To this end an information may be filed and prosecuted to judgment; and it was held in State v. St. Paul & Sioux City R. Co., 35 Minn. 222, (28 N. W. Rep. 245,) that a forfeiture under section 11, chapter 76, just quoted, might be enforced by quo warranto in this court. But the general rule is that a corporation is not to be deemed dissolved until a forfeiture is judicially ascertained and adjudged, (People v. Hillsdale, etc., Turnpike, 23 Wend. 254; Bradt v. Benedict, 17 N. Y. 93; Minnesota Cent. Ry. Co. v. Melvin, 21 Minn. 339;) and a cauBe of forfeiture can only be taken advantage of by the state in a direct proceeding for the purpose. Heard v. Talbot, 7 Gray, 113, 120. In a forfeiture for neglect or non-user of corporate privileges at the common law, the court was left to determine whether, under the circumstances of every particular case, the acts and omissions had been such, or had been continued for such length of time, as to warrant a judgment. Harris v. Mississippi Valley, etc., R. Co., 51 Miss. 602; Hart v. Boston, etc., R. Co., 40 Conn. 524. But the statute re-, ferred to expressly provides for a judgment of dissolution of a railroad corporation “which for one year suspends the lawful business of such corporation.” This leaves no room for any discretion on the part of the court, where this fact clearly appears, to refuse judgment of forfeiture. The terms of the statute admit of no excuse or explanation. People v. Northern R. Co., 53 Barb. 98, 123; State v. Building Ass'n, 35 Ohio St. 258, 264; Bradt v. Benedict, 17 N. Y. *25993. Tbe non-user complained of must undoubtedly relate to matters which are of the essence of the contract between the corporation and the state. Com. v. Commercial Bank, 28 Pa. St. 383, 389; Attorney General v. Petersburg, etc., R. Co., 6 Ired. 456, 469; 2 Morawetz, Corp. § 1025.
These railroad corporations were created by the state to maintain, have, use, and operate railroads. This was their lawful business, and the end and object for which they were created, and the consideration and condition upon which they were given their franchises and special privileges, and endowed with land grants. 2 Morawetz, Corp. (2d.

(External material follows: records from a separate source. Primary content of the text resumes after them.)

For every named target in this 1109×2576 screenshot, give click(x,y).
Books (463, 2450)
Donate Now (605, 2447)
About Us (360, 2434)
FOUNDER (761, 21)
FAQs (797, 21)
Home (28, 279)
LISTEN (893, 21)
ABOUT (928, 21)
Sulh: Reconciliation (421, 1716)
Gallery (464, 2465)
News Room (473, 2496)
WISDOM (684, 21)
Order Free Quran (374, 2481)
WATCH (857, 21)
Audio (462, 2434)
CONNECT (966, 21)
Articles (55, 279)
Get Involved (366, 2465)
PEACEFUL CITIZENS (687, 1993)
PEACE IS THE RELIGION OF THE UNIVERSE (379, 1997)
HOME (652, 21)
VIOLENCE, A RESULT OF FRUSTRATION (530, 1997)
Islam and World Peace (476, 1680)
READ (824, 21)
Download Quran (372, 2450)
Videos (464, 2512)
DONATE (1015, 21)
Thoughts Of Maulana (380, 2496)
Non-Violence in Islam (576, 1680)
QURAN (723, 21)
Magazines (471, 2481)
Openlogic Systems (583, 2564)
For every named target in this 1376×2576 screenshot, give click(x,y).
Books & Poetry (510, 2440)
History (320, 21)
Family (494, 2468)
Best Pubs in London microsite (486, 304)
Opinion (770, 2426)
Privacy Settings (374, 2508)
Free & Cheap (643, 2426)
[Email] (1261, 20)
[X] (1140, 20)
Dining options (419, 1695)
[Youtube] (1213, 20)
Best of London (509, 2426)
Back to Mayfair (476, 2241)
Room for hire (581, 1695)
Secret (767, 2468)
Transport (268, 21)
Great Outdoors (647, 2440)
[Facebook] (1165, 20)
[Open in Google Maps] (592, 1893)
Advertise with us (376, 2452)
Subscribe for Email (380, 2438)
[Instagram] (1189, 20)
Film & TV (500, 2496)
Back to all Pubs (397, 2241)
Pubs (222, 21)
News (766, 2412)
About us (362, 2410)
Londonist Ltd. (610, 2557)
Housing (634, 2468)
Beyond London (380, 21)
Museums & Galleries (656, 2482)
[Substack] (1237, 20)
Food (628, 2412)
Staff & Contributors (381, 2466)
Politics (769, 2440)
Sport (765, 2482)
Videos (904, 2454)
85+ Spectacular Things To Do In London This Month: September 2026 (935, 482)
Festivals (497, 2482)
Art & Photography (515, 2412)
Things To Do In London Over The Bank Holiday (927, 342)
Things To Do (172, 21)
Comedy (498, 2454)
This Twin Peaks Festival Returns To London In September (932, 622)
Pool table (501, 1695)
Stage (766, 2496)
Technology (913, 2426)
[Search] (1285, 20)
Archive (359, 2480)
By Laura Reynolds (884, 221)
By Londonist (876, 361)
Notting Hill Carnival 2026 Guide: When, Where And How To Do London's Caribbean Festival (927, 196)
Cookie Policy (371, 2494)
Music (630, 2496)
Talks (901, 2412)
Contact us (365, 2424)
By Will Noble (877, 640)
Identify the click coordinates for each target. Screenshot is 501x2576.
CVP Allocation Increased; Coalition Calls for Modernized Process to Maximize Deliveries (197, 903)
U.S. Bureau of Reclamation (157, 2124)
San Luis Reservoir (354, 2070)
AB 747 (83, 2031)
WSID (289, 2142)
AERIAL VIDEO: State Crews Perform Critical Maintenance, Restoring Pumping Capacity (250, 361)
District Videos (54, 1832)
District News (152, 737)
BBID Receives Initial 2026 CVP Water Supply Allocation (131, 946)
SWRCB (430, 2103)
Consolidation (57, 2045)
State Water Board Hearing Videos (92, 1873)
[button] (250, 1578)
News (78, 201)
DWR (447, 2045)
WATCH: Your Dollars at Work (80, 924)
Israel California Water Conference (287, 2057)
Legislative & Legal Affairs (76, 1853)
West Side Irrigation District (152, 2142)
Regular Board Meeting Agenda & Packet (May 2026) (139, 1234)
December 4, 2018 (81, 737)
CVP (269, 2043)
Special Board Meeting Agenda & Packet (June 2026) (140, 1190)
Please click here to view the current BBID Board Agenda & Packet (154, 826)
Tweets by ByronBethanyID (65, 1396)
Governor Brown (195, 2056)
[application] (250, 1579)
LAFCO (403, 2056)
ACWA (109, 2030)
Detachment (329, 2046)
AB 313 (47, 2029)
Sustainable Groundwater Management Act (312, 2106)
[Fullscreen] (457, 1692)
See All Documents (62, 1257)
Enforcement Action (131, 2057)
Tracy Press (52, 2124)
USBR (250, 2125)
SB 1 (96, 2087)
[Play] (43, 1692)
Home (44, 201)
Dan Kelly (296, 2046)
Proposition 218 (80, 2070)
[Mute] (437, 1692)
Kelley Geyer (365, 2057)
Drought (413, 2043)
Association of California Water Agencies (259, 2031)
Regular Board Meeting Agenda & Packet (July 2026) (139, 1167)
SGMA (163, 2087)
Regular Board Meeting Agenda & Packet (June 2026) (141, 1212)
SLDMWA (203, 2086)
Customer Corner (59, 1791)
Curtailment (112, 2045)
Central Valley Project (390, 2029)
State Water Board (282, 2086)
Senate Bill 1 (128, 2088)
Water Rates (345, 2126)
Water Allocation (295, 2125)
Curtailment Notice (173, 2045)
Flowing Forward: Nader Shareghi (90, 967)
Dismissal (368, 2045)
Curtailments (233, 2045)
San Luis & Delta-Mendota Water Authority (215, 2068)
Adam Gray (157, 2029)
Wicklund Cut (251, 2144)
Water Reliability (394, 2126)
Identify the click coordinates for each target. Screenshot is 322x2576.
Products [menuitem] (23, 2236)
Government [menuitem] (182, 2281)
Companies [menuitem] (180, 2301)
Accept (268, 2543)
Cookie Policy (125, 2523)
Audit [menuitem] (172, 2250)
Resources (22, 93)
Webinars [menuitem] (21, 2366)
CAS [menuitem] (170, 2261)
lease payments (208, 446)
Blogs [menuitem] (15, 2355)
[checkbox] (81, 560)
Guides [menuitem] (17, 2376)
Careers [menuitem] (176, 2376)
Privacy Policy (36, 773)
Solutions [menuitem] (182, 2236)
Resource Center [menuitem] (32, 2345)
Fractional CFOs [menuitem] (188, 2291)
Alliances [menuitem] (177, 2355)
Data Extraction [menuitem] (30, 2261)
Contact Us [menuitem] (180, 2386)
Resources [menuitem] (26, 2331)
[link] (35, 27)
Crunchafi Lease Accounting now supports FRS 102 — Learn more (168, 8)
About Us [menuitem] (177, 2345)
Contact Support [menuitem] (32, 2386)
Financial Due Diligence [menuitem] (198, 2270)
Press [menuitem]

Ed.) §§ 1114, 1115. It would seem, therefore, that a suspension of such business by the corporations would necessarily bring the case within the statutes, notwithstanding their reservation of the land grants and franchises upon the sale or transfer by them of the railroads. The right to acquire and dispose of these lands, and the right to hold the same in the mean time exempt from taxation, are corporate franchises, but ancillary and subordinate to the main purpose and object for which the companies were chartered. The failure to discharge their duties to the public, and the non-user or suspension of their principal business as railroad companies, are a sufficient ground for an absolute forfeiture of their corporate rights. Ward v. Sea Ins. Co., 7 Paige, 294; Matter of Jackson Marine Ins. Co., 4 Sandf. Ch. 559; Mickles v. Rochester City Bank, 11 Paige, 118, 126, (42 Am. Dec. 103;) Attorney General v. Petersburg, etc., R. Co., 6 Ired. 456, 469; Heard v. Talbot, 7 Gray, 113, 120.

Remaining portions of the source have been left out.